Sepanjang jalan, aku
melihat banyak sesamaku di rengkuh tangan- tangan hangat meski tak sehangat
tangan pertama dan kedua yang menyambut kami datang awal tadi. Sesamaku hilang
di balik jantung tangan- tangan cukup hangat yang meraih mereka sepanjang jalan
kami melayang. Tangan- tangan itu tampak sibuk menggores sesuatu di daun, batu
dan batang kayu.
Si empunya tangan bersorban dan berbaju putih.
Jantung,
daun, batu dan batang kayu itulah rumah kami.
Rombongan kami makin
sedikit. Kami melintasi laut. Tak ada tangan sejauh ini. Ingin rasanya aku
berjalan semauku mencari tangan yang mau merengkuh aku. Sayang, lumpuh kakiku.
Cuma angin yang bisa di andalkan menggulir perjalananku biar tetap maju
kedepan.
Tiba kami di pinggiran
pasir yang berair. Rombongan kami berkurang lagi. Lebih banyak tangan meraih
sesamaku yang kemudian memasukkan mereka ke dalam jantungnya. Tangan ini tak
lebih hangat dari tangan mereka yang sibuk menggores sesuatu di daun, batu dan batang
kayu sebelum kami melintasi laut. Tangan- tangan ini sibuk menggores sesuatu di
atas lembaran tipis kulit kayu warna coklat.
Si empunya tangan bersorban dan berbaju putih.
Jantung
dan lembaran tipis kulit kayu warna coklat itulah rumah kami.
Lagi. Tak ada tangan yang
mau meraih aku. Angin membawa kami yang
tersisa membumbung lebih tinggi
melewati daun- daun pohon kelapa. Daun, dahan dan kepala hitam semut- semut
menunduk teduh memandang kami lewat.
Angin lebih keras membawa
kami. Aku sampai tidak lagi bisa melihat sekeliling karena yang terlihat cuma
kilat putih dan bau debu bercampur angin.
Kami menabrak dinding
kayu. Keras, dingin dan kusam.
Rombongan kami berkurang
lagi. Tangan- tangan yang lebih banyak jumlahnya dari yang menggores sesuatu di
lembaran kulit kayu mulai meraih sesamaku yang tersisa satu- satu ke permukaan
jantung mereka. Tangan- tangan itu hambar. Tidak dingin, tidak panas dan tidak
hangat. Dengan menyeret kaki, aku berusaha menarik salah satu tangan yang
barangkali mau meraih aku bila tahu aku tengah sendirian.
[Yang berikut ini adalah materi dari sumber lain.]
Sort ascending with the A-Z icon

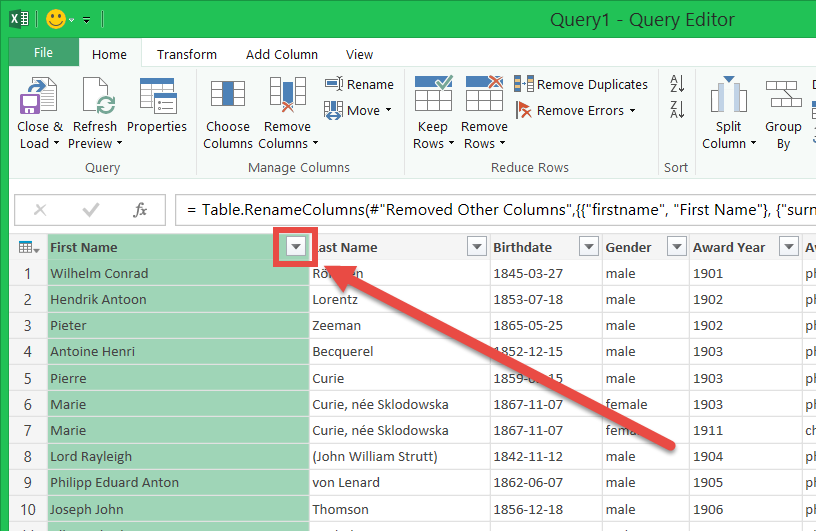(677, 84)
Tapi angin menjauhkan
aku dari dinding kayu itu. Dari jauh aku
melihat tangan- tangan yang barusan menangkap sesamaku sibuk menggores sesuatu
di atas lembaran putih bernama kertas.
Si empunya tangan bersorban dan berbaju putih.
Permukaan
jantung dan lembaran putih bernama kertas itulah rumah kami.
Kami melayang lagi. Angin
menampar tubuh kami ke atas sebuah kubah. Lantunan kalimat indah mengalir dari
puncak kubah. Tak asing kata- kata itu bagi kami. Kalimat itu sering kami
dengar hingga hafal bahkan sebelum kami di hempas ke dalam bola tanah raksasa
warna biru ini. Kalimat indah pujian untuk Tuhan.
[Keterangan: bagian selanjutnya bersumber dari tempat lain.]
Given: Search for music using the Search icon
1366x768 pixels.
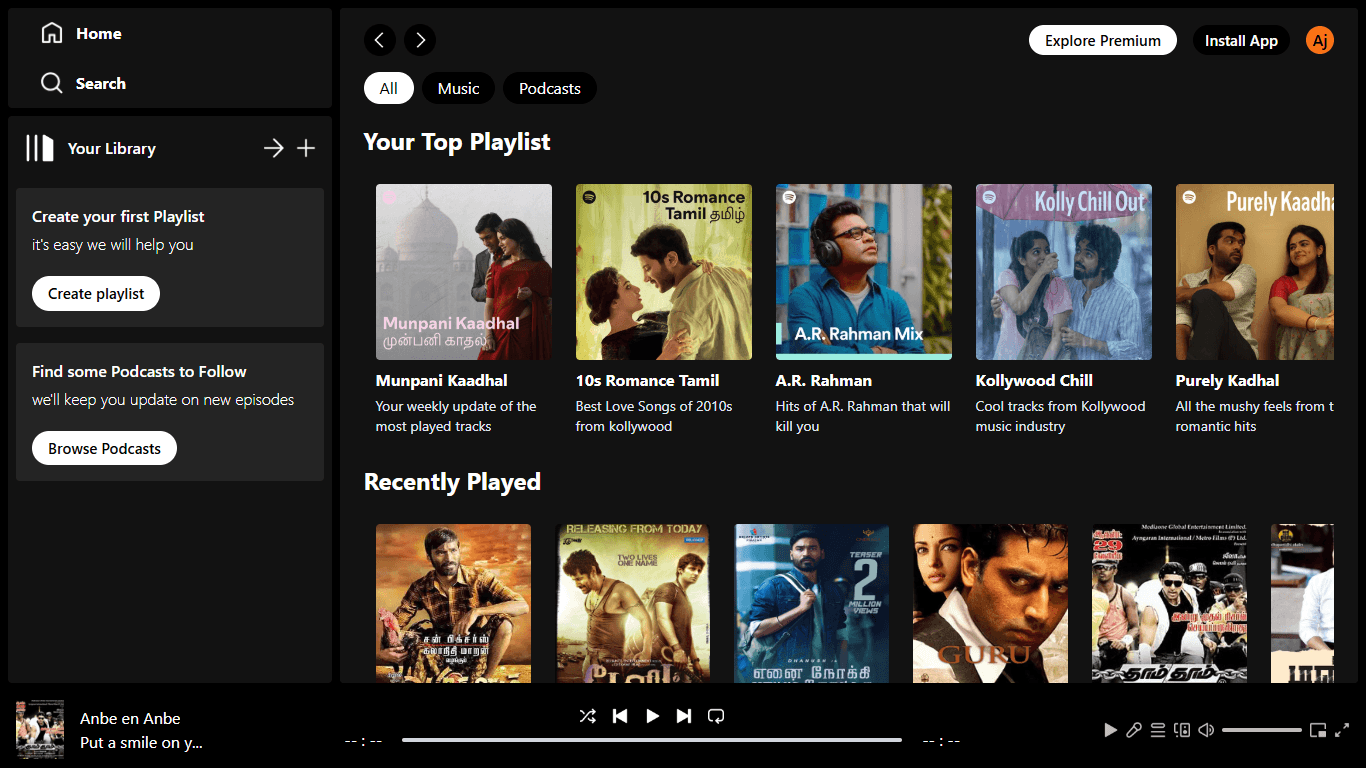Looking at the screenshot, I should pos(52,83).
Tangan- tangan muncul. Jauh
lebih banyak dari tangan yang meraih sesamaku di dinding kayu. Tangan- tangan
itu panas, di raihnya sesamaku ke permukaan jantung mereka. Tubuhku tak
tersentuh mereka namun kulitku rasanya seperti terbakar.
Si empunya tangan bersorban dan berbaju putih.
Sesamaku yang tertangkap
melotot menahan panas. Aku maupun mereka
seperti hendak teriak. Namun, ketika
aku merogoh rongga mulutku, barulah aku sadar bahwa kami tidak punya daging lentur
yang namanya lidah.
Angin datang lagi. Badanku
melayang lagi. Kali ini bersama daun kering, debu, dan kotoran hewan.
Dari jauh. Aku melihat
tangan- tangan panas tadi menggores sesuatu diatas kertas putih. Bukan dengan
tangan mereka. Tapi, menggunakan mesin besar bersuara keras yang membuat
kertas- kertas itu dalam goresan serupa.
Permukaan jantung dan kertas- kertas dalam goresan yang sama itulah
rumah kami.
Aku
dan sisa rombongan melayang lagi. Lama. Kami menabrak sebuah dinding kaca.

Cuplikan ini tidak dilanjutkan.